Au niveau européen, le Luxembourg a certes des cartes à jouer, ne fût-ce que par son multilinguisme, son terreau de compétences diverses et sa longue expérience dans la distribution transfrontalière des fonds. À cet égard, la Place financière est largement en avance sur ses pays voisins et même au-delà mais la comparaison ne tient plus lorsqu’on évoque l’Irlande. Domicilier ses fonds en Irlande est tout aussi intéressant sur le plan financier et les compétences à Dublin sont comparables à celles du Luxembourg. Quant à l’argument du multilinguisme, il devient relatif quand on sait que la majeure partie des fonds est d’origine anglo-saxonne. Les derniers chiffres de la CSSF de mars 2014 indiquent que les fonds d’investissement anglais et américains gèrent près des quarante pourcent des actifs nets de l’ensemble des OPC de droit luxembourgeois.

Au final, les avantages du Luxembourg et de l’Irlande sont pratiquement identiques, que ce soit au niveau de la directive AIFM ou des autres réglementations passées et à venir. La seule différence se situe au niveau de la notation : le Luxembourg détient le triple A. Ce n’est pas négligeable pour des investisseurs en recherche de sécurité et de stabilité. Toute la question est de savoir pendant combien de temps cet avantage concurrentiel restera pertinent. Le mois dernier, l’agence Moody’s a remonté de deux crans la note à long terme de l’Irlande : de Baa3 à Baa1. C’est surtout une question d’image et de marketing et la palme reviendra à celui qui saura mieux se vendre, estime Olivier Renault, country manager de Société Générale Securities Services au sein de Société Générale Bank & Trust.
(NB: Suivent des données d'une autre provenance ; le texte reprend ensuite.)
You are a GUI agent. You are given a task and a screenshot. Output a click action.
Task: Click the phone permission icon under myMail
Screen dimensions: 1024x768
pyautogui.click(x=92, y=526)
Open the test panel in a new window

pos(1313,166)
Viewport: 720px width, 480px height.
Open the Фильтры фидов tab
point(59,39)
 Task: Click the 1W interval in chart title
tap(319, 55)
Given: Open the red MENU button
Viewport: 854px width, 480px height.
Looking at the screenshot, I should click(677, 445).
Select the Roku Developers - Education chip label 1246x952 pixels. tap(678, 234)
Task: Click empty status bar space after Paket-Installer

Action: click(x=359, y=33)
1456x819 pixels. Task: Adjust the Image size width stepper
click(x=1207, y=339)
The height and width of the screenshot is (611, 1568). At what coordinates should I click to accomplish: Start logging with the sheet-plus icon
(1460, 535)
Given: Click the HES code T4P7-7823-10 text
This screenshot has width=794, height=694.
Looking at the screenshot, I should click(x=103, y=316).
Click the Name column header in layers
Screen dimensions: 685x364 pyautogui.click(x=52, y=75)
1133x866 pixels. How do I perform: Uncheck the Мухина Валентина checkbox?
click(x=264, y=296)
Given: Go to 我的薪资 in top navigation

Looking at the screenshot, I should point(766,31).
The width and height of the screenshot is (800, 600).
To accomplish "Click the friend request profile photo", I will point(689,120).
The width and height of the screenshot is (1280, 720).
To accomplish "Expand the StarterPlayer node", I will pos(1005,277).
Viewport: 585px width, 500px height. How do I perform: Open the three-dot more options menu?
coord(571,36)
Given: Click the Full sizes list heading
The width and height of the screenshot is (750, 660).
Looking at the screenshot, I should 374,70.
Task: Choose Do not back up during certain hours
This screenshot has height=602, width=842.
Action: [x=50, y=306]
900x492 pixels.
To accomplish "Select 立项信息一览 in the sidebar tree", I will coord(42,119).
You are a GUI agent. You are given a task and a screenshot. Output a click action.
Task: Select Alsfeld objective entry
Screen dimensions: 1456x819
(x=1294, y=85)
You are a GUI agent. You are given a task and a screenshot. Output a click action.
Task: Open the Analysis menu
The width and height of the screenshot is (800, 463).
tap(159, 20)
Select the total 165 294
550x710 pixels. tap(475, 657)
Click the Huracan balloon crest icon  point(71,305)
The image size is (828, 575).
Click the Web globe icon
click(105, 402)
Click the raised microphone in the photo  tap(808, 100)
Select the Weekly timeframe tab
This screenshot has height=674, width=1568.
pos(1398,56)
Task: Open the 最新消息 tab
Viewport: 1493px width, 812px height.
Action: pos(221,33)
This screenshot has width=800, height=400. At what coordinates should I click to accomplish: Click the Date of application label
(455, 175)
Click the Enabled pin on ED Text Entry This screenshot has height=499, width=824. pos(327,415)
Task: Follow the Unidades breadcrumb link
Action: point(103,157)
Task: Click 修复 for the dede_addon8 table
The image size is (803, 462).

Les banques sont également concernées par la directive AIFM. Non seulement parce qu’elles proposent également des services de gestion à l’instar des sociétés de gestion spécialisées, mais aussi parce que leurs devoirs et responsabilités en tant que dépositaires ont été considérablement renforcés. Parmi leurs grandes missions figurent désormais l’obligation de cash monitoring (le suivi et le contrôle des mouvements de liquidité) sur tous les comptes des fonds d’investissement alternatifs et l’obligation de restitution des actifs. Or ce supplément de contraintes va à l’encontre d’une baisse des tarifs demandée par le marché. « Nos clients, les asset managers, sont soumis à une pression sur les coûts de la part de leurs clients et la répercutent sur leurs providers », poursuit Olivier Renault. « D’un autre côté, nous subissons toute une série de réglementations – AIFM mais aussi Fatca, Mifid II et bientôt Ucits V – qui engendrent des dépenses importantes. La complexité devient d’autant plus grande que, contrairement à ce que l’on pourrait croire, ces directives ne sont pas figées et évoluent constamment. Répondre à nos clients représente donc pour nous un véritable défi que nous relevons en les accompagnant dans la mise en place de solutions adaptées. »

Alors, la directive AIFM, une opportunité ? Au stade actuel, il est impossible de l’affirmer avec certitude. L’industrie des fonds, y compris le secteur des fonds alternatifs, connaît une croissance importante. Le Luxembourg et l’Irlande peuvent très bien cohabiter sans se livrer une guerre acharnée et les volumes semblent suffisants pour que les acteurs en place puissent gagner en profitabilité tout en respectant les directives édictées par Bruxelles. Mais il reste une inconnue et elle est de taille. Elle dépasse de loin la seule problématique des fonds alternatifs : quelle va être la réaction des investisseurs et des asset managers face à cette avalanche de réglementations et de coûts afférents ? Issus pour la plupart du monde anglo-saxon et d’Asie, il n’est pas du tout certain que ceux-ci soient prêts à sacrifier leurs marges ou leurs rendements sur l’autel de la protection des investisseurs.